**Exercise requirements**
Transcribe every line of the data below word for word, omitting the pictures.

**Data for this task**
⟨

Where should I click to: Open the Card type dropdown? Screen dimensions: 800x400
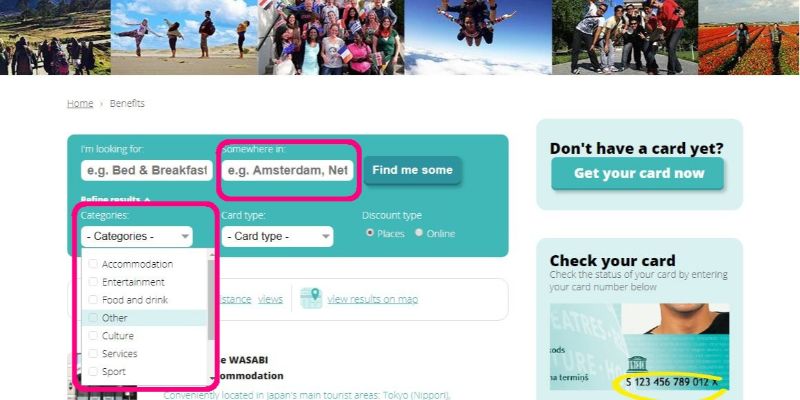point(277,237)
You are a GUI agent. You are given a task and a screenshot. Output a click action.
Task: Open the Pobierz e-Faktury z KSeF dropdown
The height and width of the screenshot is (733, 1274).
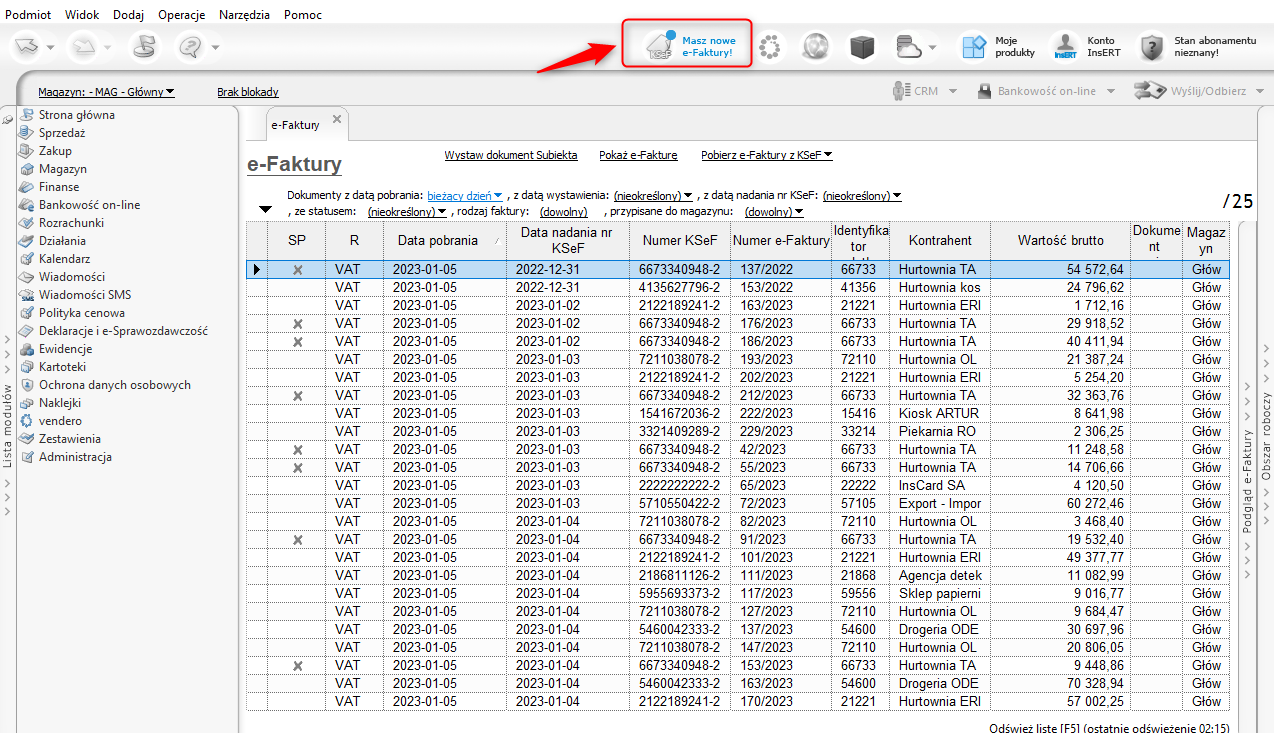[766, 155]
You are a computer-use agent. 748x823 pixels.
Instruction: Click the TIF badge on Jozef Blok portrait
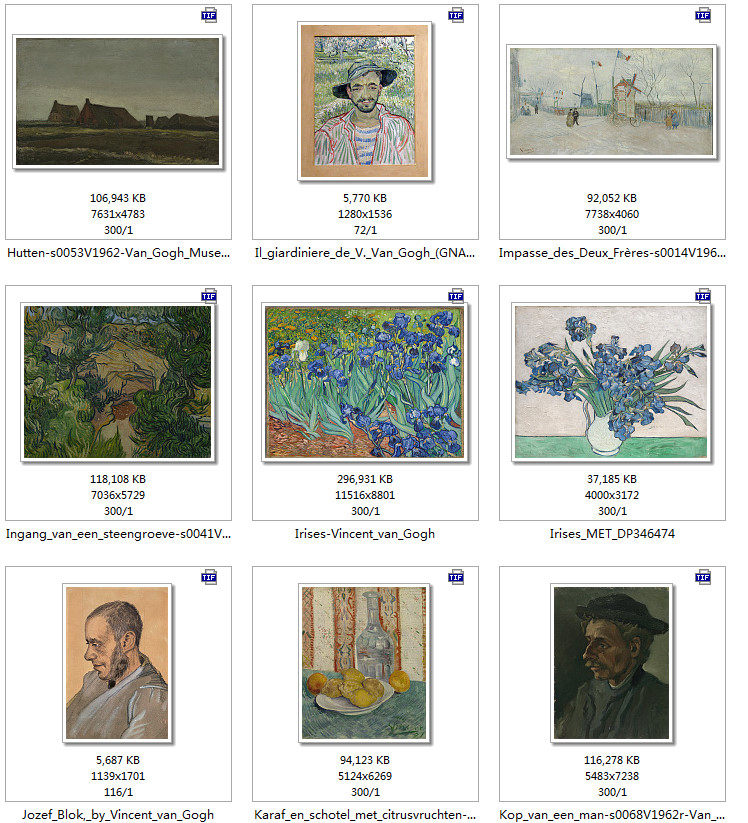pos(209,577)
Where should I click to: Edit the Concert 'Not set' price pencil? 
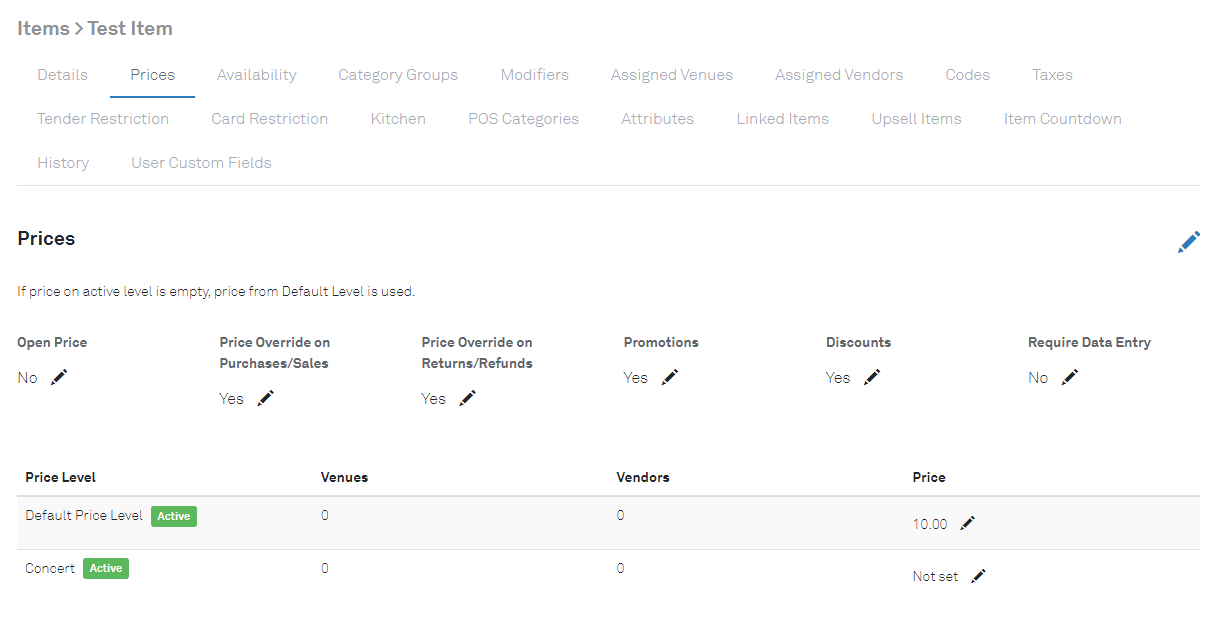(978, 576)
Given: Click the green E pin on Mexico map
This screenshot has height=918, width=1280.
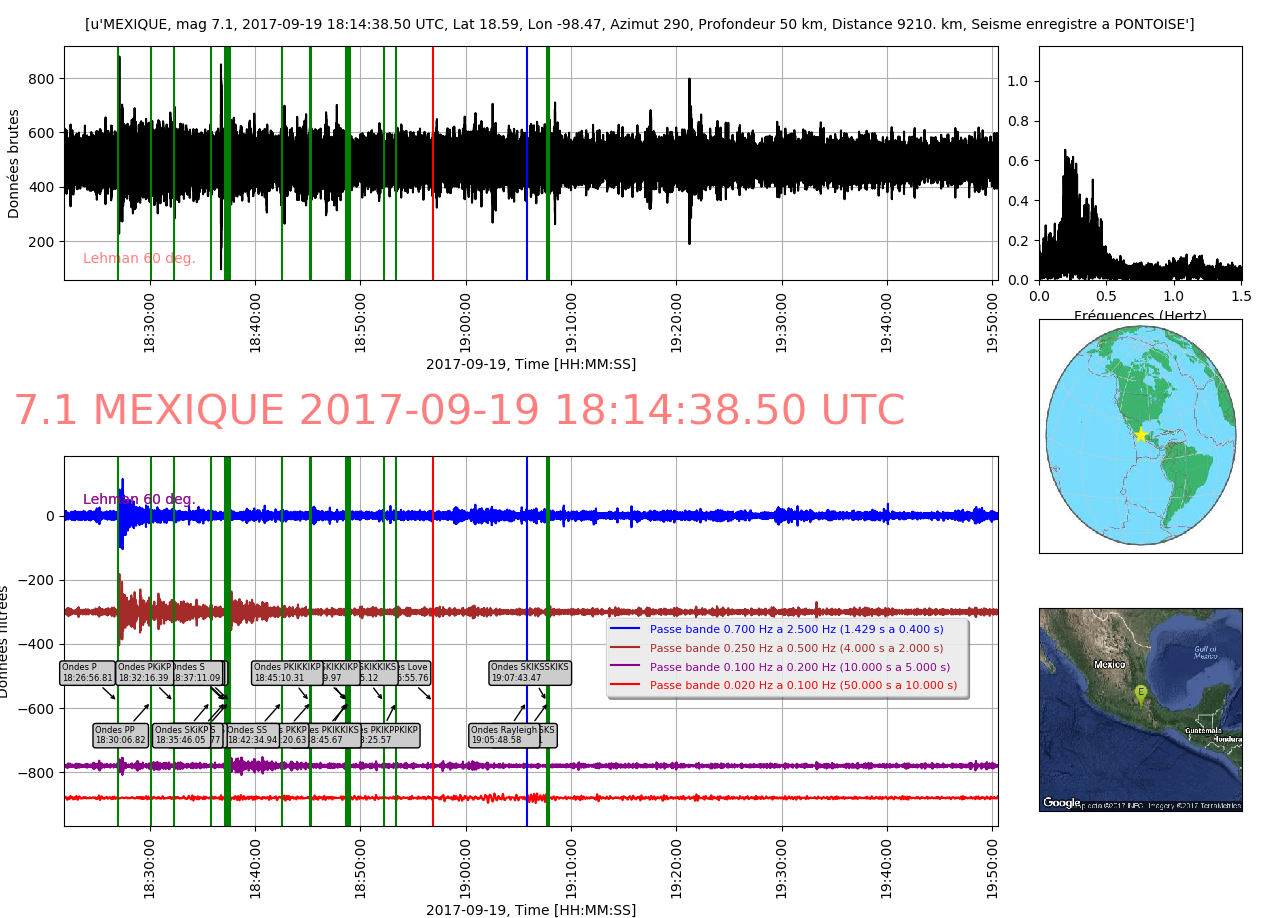Looking at the screenshot, I should pyautogui.click(x=1140, y=693).
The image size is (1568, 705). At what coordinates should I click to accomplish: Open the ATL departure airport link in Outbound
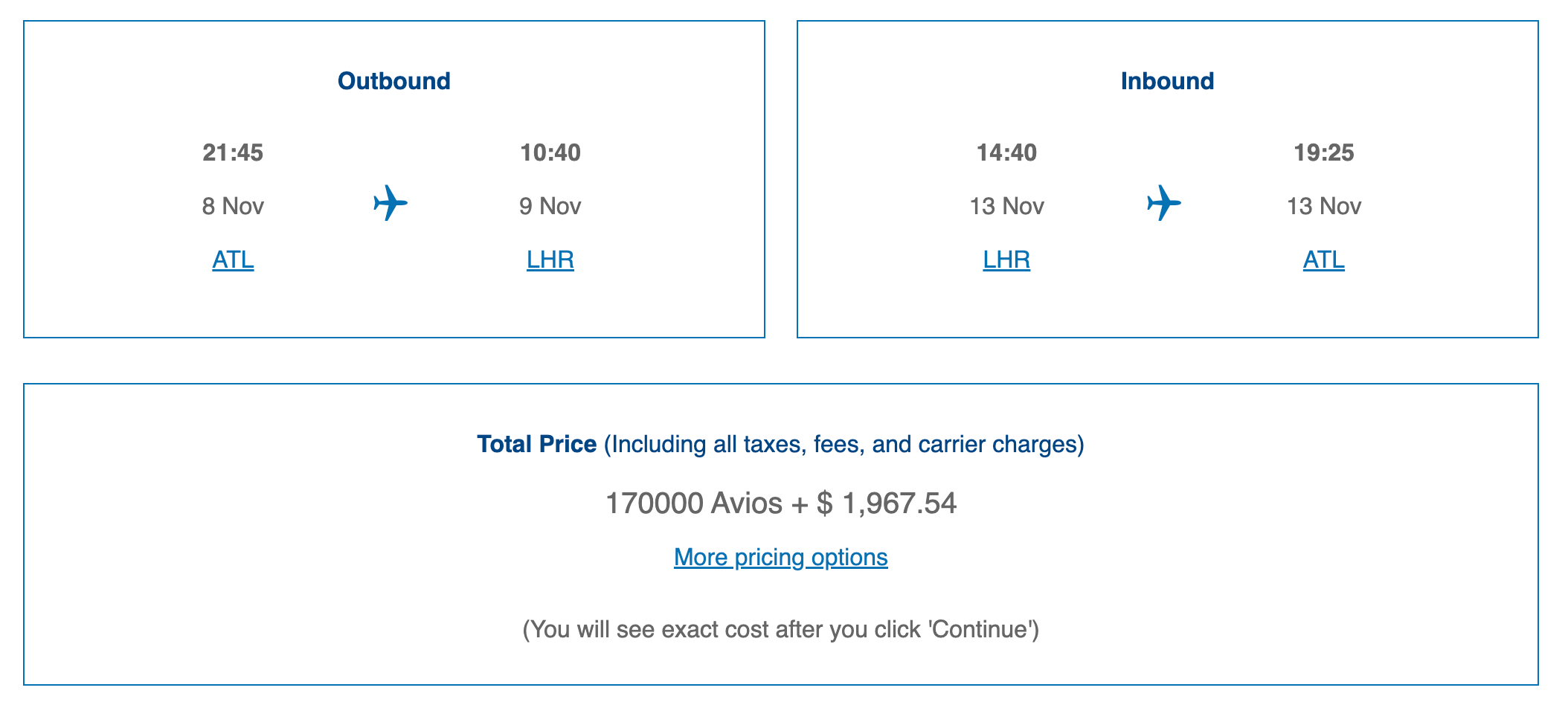tap(233, 260)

⟩

**Full solution**
Where should I click to: Open the Card type dropdown? Screen dimensions: 800x400
point(277,237)
You are a GUI agent. You are given a task and a screenshot. Output a click action.
Task: Open the Pobierz e-Faktury z KSeF dropdown
The height and width of the screenshot is (733, 1274).
[766, 155]
You are a computer-use agent. 748x823 pixels.
Instruction: Click the TIF badge on Jozef Blok portrait
pos(209,577)
Where should I click to: Edit the Concert 'Not set' price pencil? 
(978, 576)
Given: Click the green E pin on Mexico map
This screenshot has height=918, width=1280.
Looking at the screenshot, I should pyautogui.click(x=1140, y=693).
The image size is (1568, 705). At what coordinates should I click to accomplish: Open the ATL departure airport link in Outbound
tap(233, 260)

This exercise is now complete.